É em busca dessa oportunidade de tempo que o IAJ realiza seus projetos, como o que oferece bolsas de estudo para pessoas negras e indígenas em escolas especializadas em concursos públicos nas carreiras jurídicas. “Precisamos de investimento financeiro para fazer esse trabalho, ou seja, para irmos além da bolsa. Muitos bolsistas são trabalhadores que não dispõem de uma situação econômica que permita apenas estudar, e é necessário de apoio monetário para que esse estudo seja efetivo”, explica Livia.

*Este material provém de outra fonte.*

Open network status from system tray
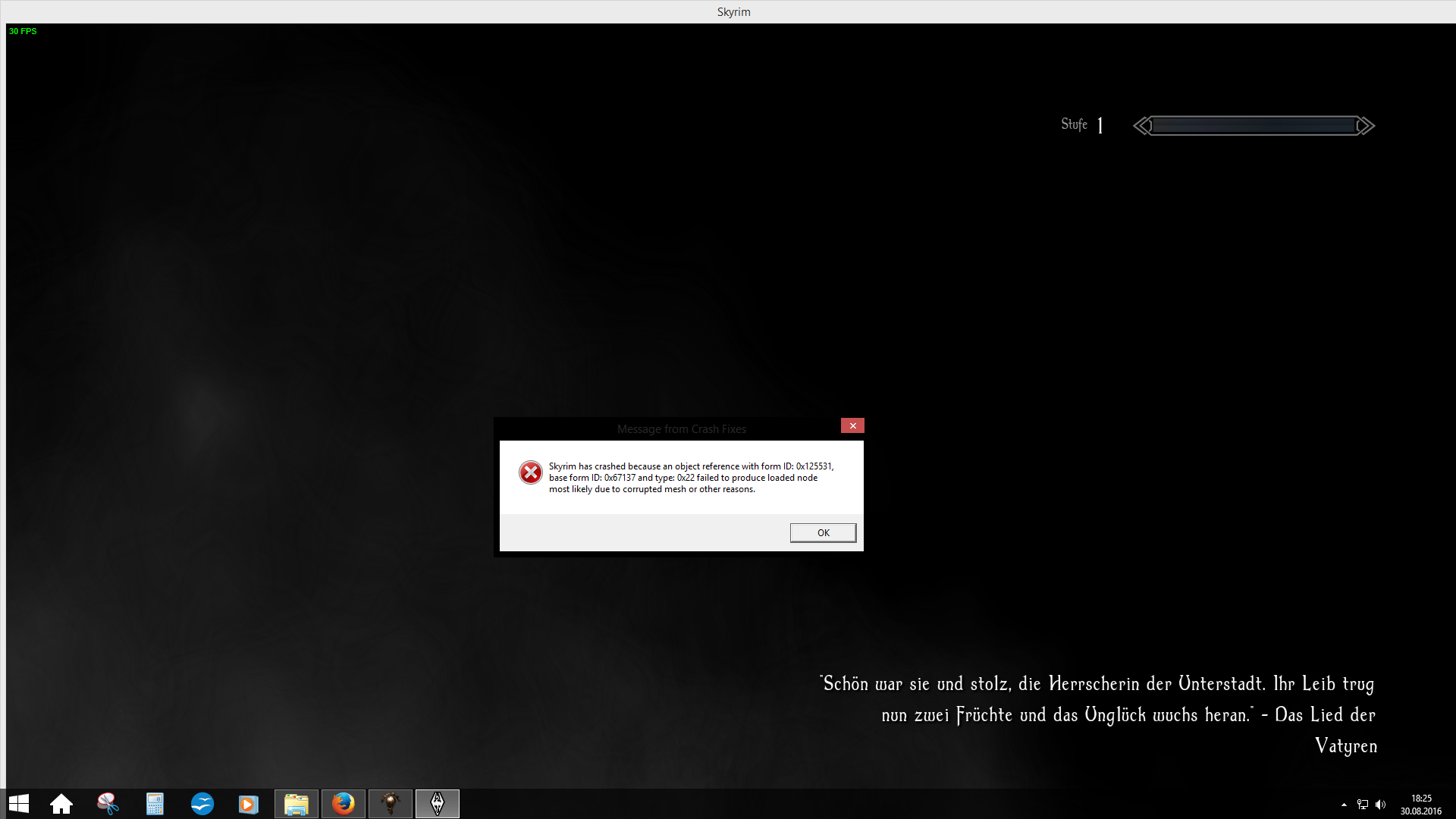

Até o momento, 45 bolsas foram concedidas, com resultados notáveis, como a aprovação de um bolsista na magistratura do trabalho e outros em vagas para servidores da Justiça. O poder econômico é constantemente citado como um dos meios mais importantes para mudar a vida de pessoas negras. “Com investimento, poderíamos fazer ainda mais. O avanço é significativo, mas é preciso ir além”, reforça Livia.

“Falta indignação sobre o mercado de trabalho”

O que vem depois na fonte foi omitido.